= George Cummins (United Irishmen) =

George Cummins (1768/1770 – 1830), also spelt George Cummings, was a Scotch-Irish American, active in Ireland in the revolutionary Society of United Irishmen and following his return to the United States after the Irish Rebellion of 1798, in the politics of the Democratic-Republican Party.

== Life ==
Cummins was born in North Carolina in either 1768 or 1770 to a wealthy Scotch-Irish American landowning family who had emigrated to America in the early 1700s. With ties across the Atlantic, his family owned lands in Ireland as well as America. When he was about 22 years old, he inherited land in County Down, Ireland, and moved there permanently. As an aspiring apothecary, he attended medical college in Edinburgh & studied to become a doctor. After graduating he removed to Kildare to practice his apothecary trade.

== The United Irishmen ==
Inspired by American independence and by Thomas Paine's defence of the French Revolution, The Rights of Man, the Society of United Irishmen was founded in Belfast and Dublin in 1791 by liberal Presbyterians ("Dissenters") and Anglicans ("Protestants") committed to work with Ireland's Catholic majority to secure a representative parliament in Dublin. Founding members included members included Wolfe Tone, Samuel Neilson and William Drennan.

In the mid-1790s Lord Edward Fitzgerald resettled close to Kildare town.

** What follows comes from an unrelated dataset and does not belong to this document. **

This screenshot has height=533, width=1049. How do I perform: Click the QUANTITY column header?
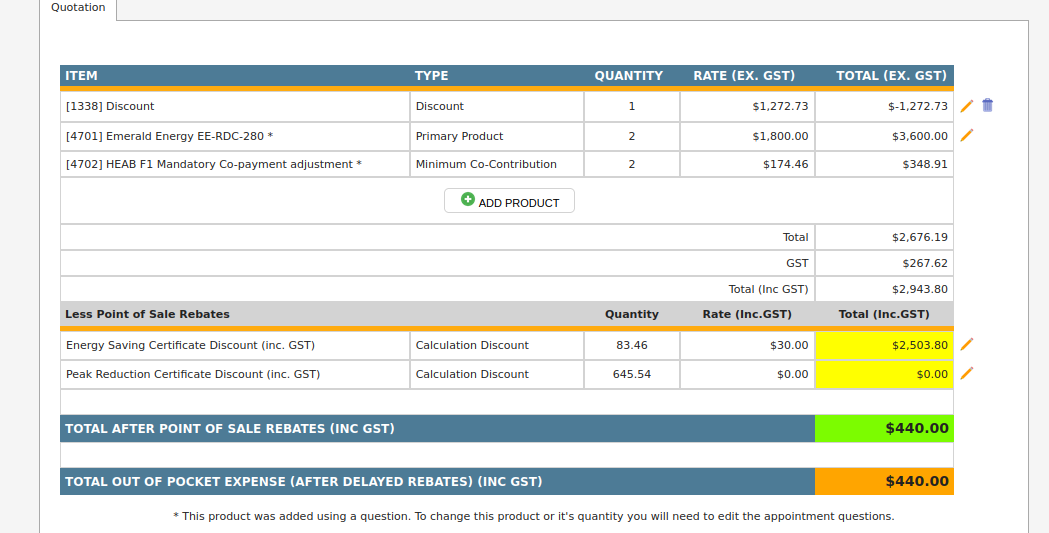pyautogui.click(x=628, y=76)
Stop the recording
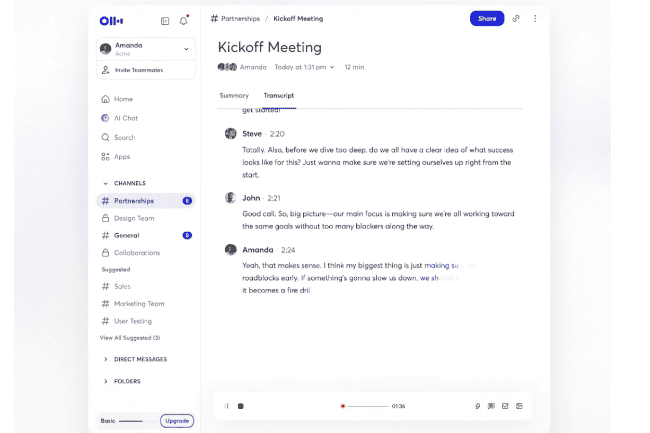 [x=240, y=406]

Fitzgerald, a veteran of the American Revolutionary War, was not yet a member of the United men, but his home quickly became a hotbed of local radical opinion. His sister Lucy wrote that Cummins, as well as national organisers like Fitzgerald’s close friend Arthur O’Connor, became regular visitors. When the government, at war with the new French Republic, refused further reform, Fitzgerald and the United leadership began organising for an insurrection. In spring 1798 Lord Edward, by then the Society's Secretary was on the run and nominated Cummins to be his replacement while he was in hiding.

== 1798 rebellion and the United States ==
In March 1798, Cummins went to Dublin for a meeting with the other senior members of the Society's Leinster Directory. At the house of Oliver Bond, he and the other leaders, including Peter Ivers debated the impending insurrection and the potential for French assistance. However, one of the attendees, Thomas Reynolds, was a government informant and alerted the authorities to the meeting. Major Sirr, the man who would apprehend Lord Edward two months later entered the house and placed them all, apart from Reynolds, under arrest. This crippled the organisation. Many of its leaders, such as Russell and Emmet were already in prison, while others like Tone and Arthur O'Connor were in Europe.

Nonetheless, in May, the uprising finally began. Cummins was replaced as Kildare leader by Michael Reynolds. Beginning in Kildare, the rebellion spread to other counties in Leinster before finally consuming Ulster. Ultimately, the rising failed with enormous bloodshed.

Cummins's trial was held in Dublin. Thomas Reynolds gave evidence against him and the other men arrested at Bond's. Convicted of treason, he was held for two years at Fort George in Scotland with 19 other rebels before being released in 1800. In 1802, he emigrated from Newry, County Down, to the United States where he settled in New York City with his family. There, he joined a cadre of former United Men such as William James MacNeven and Thomas Addis Emmet. He was an active member of the United Irish Society in Brooklyn and was active in their functions, giving an oration to them in 1810.

Immersing himself in the politics of his birth country, he became an active member of the fledgling Democratic-Republican party in New York. He supported James Madison in the 1812 Presidential Election as he couldn't countenance DeWitt Clinton's Federalist leanings.

He practised as a Manhattan physician until his death and served as New York City Health Inspector during this time. He died there in 1833, and he and Emmet are buried in St. Mark's Church in-the-Bowery.